Top of Data in this exercise
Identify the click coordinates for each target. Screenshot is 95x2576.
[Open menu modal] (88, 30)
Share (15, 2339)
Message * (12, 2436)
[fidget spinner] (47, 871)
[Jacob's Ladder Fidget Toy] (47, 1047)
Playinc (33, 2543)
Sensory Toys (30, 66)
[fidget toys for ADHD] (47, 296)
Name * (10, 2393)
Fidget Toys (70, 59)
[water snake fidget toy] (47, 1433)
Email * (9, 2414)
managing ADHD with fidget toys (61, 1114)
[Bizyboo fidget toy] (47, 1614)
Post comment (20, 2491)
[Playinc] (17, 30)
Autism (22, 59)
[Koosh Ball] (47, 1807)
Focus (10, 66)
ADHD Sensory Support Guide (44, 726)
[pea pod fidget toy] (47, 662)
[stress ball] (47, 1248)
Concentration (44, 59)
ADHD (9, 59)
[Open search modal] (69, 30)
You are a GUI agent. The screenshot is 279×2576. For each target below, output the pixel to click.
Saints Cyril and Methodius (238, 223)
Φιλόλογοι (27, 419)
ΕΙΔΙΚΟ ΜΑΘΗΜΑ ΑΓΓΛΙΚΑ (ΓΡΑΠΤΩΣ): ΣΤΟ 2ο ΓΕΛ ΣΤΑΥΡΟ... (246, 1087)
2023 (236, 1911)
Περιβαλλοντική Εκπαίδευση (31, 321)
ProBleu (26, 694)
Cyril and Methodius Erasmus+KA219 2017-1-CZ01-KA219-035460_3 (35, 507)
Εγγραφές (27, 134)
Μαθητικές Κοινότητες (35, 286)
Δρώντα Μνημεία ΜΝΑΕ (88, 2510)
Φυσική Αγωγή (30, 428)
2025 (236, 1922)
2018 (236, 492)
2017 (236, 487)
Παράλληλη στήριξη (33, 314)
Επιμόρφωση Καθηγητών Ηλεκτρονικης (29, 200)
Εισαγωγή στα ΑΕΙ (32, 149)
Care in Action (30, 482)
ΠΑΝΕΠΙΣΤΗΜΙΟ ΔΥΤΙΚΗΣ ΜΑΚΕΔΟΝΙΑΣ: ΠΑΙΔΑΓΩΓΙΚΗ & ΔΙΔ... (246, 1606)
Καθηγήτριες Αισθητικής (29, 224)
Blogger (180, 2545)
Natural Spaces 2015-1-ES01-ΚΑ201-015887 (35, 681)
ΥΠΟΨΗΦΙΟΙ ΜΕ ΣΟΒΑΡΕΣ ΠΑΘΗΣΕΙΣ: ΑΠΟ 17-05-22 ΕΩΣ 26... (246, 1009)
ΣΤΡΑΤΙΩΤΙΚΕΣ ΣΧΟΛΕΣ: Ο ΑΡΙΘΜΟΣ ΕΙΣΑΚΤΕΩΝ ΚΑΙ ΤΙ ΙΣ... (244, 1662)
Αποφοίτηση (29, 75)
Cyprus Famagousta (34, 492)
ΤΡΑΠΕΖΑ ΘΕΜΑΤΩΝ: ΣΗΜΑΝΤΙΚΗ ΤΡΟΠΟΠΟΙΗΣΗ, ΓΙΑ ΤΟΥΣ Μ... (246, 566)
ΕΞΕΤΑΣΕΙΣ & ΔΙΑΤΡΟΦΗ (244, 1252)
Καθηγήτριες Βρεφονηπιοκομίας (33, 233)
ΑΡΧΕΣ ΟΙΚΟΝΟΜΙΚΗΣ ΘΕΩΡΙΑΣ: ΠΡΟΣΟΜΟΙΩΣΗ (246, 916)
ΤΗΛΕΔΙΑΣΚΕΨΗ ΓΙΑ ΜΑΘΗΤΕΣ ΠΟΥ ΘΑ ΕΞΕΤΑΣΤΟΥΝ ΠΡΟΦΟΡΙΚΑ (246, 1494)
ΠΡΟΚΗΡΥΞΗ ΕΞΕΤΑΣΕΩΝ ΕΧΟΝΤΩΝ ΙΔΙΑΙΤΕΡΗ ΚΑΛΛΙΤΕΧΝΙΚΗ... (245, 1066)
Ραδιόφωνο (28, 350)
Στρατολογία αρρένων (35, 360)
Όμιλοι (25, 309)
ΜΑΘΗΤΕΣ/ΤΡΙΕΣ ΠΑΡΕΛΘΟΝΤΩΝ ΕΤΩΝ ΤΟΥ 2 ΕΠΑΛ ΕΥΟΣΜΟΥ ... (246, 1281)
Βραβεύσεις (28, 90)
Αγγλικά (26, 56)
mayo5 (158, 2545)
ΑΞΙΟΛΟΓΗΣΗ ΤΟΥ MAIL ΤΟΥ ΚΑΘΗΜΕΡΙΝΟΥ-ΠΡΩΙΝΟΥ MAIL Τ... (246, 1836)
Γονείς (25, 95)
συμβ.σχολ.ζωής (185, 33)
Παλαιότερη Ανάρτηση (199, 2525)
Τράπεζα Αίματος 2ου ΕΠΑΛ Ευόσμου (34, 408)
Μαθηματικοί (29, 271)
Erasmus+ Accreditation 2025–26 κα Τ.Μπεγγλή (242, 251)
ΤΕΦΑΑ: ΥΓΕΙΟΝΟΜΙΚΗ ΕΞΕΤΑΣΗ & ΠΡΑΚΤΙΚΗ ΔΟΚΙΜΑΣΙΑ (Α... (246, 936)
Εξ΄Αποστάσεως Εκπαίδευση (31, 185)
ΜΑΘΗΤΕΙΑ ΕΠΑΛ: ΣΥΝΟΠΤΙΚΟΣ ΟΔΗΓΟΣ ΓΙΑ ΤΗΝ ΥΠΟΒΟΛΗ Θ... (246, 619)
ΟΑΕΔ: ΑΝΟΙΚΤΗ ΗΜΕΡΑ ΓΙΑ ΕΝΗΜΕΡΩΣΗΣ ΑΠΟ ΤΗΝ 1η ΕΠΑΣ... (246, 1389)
Bottom of Data in this exercise
Your response should be each line that includes the word "Sensory", copied from the records.

Sensory Toys (30, 66)
ADHD Sensory Support Guide (44, 726)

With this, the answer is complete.